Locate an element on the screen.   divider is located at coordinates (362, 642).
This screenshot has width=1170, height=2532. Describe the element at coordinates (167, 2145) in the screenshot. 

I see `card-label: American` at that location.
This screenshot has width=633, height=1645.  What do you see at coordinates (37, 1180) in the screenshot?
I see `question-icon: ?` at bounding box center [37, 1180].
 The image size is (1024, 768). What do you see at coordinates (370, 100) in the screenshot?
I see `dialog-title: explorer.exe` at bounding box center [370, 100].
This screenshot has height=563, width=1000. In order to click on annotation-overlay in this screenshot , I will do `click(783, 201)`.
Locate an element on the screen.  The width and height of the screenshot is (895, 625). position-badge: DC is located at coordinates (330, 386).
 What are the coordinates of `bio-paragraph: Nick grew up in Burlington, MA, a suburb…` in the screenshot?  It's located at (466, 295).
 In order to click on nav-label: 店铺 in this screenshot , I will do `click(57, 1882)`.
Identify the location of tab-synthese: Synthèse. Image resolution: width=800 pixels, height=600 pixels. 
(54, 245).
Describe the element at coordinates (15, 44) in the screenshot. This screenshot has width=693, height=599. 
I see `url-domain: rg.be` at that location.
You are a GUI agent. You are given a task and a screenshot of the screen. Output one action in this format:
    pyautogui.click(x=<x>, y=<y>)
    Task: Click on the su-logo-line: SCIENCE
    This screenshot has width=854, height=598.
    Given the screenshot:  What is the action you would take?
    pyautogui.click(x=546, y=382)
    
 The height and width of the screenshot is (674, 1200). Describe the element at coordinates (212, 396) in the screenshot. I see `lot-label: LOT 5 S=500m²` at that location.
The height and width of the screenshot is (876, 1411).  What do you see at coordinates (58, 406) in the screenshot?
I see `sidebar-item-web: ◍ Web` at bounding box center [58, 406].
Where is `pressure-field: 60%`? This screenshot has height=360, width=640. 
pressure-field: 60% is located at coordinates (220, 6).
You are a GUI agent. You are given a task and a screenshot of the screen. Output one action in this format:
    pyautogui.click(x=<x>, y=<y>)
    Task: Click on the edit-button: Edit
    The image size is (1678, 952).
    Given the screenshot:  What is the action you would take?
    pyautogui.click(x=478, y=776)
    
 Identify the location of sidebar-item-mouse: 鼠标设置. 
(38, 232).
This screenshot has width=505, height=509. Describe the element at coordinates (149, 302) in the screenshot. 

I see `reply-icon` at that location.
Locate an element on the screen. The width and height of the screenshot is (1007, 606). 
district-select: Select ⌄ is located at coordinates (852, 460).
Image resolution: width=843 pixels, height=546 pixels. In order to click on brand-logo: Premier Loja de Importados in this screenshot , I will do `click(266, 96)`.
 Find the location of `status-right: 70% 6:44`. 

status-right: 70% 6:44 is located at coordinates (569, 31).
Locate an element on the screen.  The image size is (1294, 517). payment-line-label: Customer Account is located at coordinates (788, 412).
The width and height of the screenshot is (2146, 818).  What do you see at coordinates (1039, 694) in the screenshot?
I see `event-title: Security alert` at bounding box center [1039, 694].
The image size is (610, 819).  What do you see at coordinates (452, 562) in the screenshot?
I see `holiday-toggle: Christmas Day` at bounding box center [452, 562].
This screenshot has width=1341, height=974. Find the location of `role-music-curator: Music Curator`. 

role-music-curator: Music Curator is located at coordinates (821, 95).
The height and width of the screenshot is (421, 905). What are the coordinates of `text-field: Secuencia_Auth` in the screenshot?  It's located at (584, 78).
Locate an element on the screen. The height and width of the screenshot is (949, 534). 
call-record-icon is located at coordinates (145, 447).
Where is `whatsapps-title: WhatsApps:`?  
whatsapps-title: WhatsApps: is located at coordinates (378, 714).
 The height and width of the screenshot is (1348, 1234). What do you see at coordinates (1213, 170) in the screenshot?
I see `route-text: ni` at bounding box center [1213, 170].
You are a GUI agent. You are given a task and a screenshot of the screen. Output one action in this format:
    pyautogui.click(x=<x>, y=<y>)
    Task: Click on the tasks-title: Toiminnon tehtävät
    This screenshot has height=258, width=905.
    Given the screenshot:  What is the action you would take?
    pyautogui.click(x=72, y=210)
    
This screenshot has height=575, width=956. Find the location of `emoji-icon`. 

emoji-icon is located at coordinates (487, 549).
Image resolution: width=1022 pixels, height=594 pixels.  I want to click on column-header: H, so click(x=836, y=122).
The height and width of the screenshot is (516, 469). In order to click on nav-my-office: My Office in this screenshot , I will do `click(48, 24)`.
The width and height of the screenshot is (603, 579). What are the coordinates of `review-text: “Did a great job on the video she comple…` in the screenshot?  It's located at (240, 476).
══════════
Please rewrite all the items above, changing "Locate an element on the screen." to "Find an element on the screen." and leaving everything else unchanged.

Find an element on the screen.   divider is located at coordinates (362, 642).
This screenshot has width=1170, height=2532. Describe the element at coordinates (167, 2145) in the screenshot. 

I see `card-label: American` at that location.
This screenshot has width=633, height=1645.  What do you see at coordinates (37, 1180) in the screenshot?
I see `question-icon: ?` at bounding box center [37, 1180].
 The image size is (1024, 768). What do you see at coordinates (370, 100) in the screenshot?
I see `dialog-title: explorer.exe` at bounding box center [370, 100].
This screenshot has height=563, width=1000. In order to click on annotation-overlay in this screenshot , I will do `click(783, 201)`.
Find an element on the screen.  The width and height of the screenshot is (895, 625). position-badge: DC is located at coordinates (330, 386).
 What are the coordinates of `bio-paragraph: Nick grew up in Burlington, MA, a suburb…` in the screenshot?  It's located at (466, 295).
 In order to click on nav-label: 店铺 in this screenshot , I will do `click(57, 1882)`.
Identify the location of tab-synthese: Synthèse. Image resolution: width=800 pixels, height=600 pixels. 
(54, 245).
Describe the element at coordinates (15, 44) in the screenshot. This screenshot has width=693, height=599. 
I see `url-domain: rg.be` at that location.
You are a GUI agent. You are given a task and a screenshot of the screen. Output one action in this format:
    pyautogui.click(x=<x>, y=<y>)
    Task: Click on the su-logo-line: SCIENCE
    This screenshot has width=854, height=598.
    Given the screenshot:  What is the action you would take?
    pyautogui.click(x=546, y=382)
    
 The height and width of the screenshot is (674, 1200). Describe the element at coordinates (212, 396) in the screenshot. I see `lot-label: LOT 5 S=500m²` at that location.
The height and width of the screenshot is (876, 1411).  What do you see at coordinates (58, 406) in the screenshot?
I see `sidebar-item-web: ◍ Web` at bounding box center [58, 406].
Where is `pressure-field: 60%`? This screenshot has height=360, width=640. 
pressure-field: 60% is located at coordinates (220, 6).
You are a GUI agent. You are given a task and a screenshot of the screen. Output one action in this format:
    pyautogui.click(x=<x>, y=<y>)
    Task: Click on the edit-button: Edit
    The image size is (1678, 952).
    Given the screenshot:  What is the action you would take?
    pyautogui.click(x=478, y=776)
    
 Identify the location of sidebar-item-mouse: 鼠标设置. 
(38, 232).
This screenshot has width=505, height=509. Describe the element at coordinates (149, 302) in the screenshot. 

I see `reply-icon` at that location.
Find an element on the screen. The width and height of the screenshot is (1007, 606). 
district-select: Select ⌄ is located at coordinates (852, 460).
Image resolution: width=843 pixels, height=546 pixels. In order to click on brand-logo: Premier Loja de Importados in this screenshot , I will do `click(266, 96)`.
 Find the location of `status-right: 70% 6:44`. 

status-right: 70% 6:44 is located at coordinates (569, 31).
Find an element on the screen.  The image size is (1294, 517). payment-line-label: Customer Account is located at coordinates (788, 412).
The width and height of the screenshot is (2146, 818).  What do you see at coordinates (1039, 694) in the screenshot?
I see `event-title: Security alert` at bounding box center [1039, 694].
The image size is (610, 819).  What do you see at coordinates (452, 562) in the screenshot?
I see `holiday-toggle: Christmas Day` at bounding box center [452, 562].
This screenshot has width=1341, height=974. Find the location of `role-music-curator: Music Curator`. 

role-music-curator: Music Curator is located at coordinates (821, 95).
The height and width of the screenshot is (421, 905). What are the coordinates of `text-field: Secuencia_Auth` in the screenshot?  It's located at (584, 78).
Find an element on the screen. The height and width of the screenshot is (949, 534). 
call-record-icon is located at coordinates (145, 447).
Where is `whatsapps-title: WhatsApps:`?  
whatsapps-title: WhatsApps: is located at coordinates (378, 714).
 The height and width of the screenshot is (1348, 1234). What do you see at coordinates (1213, 170) in the screenshot?
I see `route-text: ni` at bounding box center [1213, 170].
You are a GUI agent. You are given a task and a screenshot of the screen. Output one action in this format:
    pyautogui.click(x=<x>, y=<y>)
    Task: Click on the tasks-title: Toiminnon tehtävät
    This screenshot has height=258, width=905.
    Given the screenshot:  What is the action you would take?
    pyautogui.click(x=72, y=210)
    
This screenshot has height=575, width=956. Find the location of `emoji-icon`. 

emoji-icon is located at coordinates (487, 549).
Image resolution: width=1022 pixels, height=594 pixels.  I want to click on column-header: H, so click(x=836, y=122).
The height and width of the screenshot is (516, 469). In order to click on nav-my-office: My Office in this screenshot , I will do `click(48, 24)`.
The width and height of the screenshot is (603, 579). What are the coordinates of `review-text: “Did a great job on the video she comple…` in the screenshot?  It's located at (240, 476).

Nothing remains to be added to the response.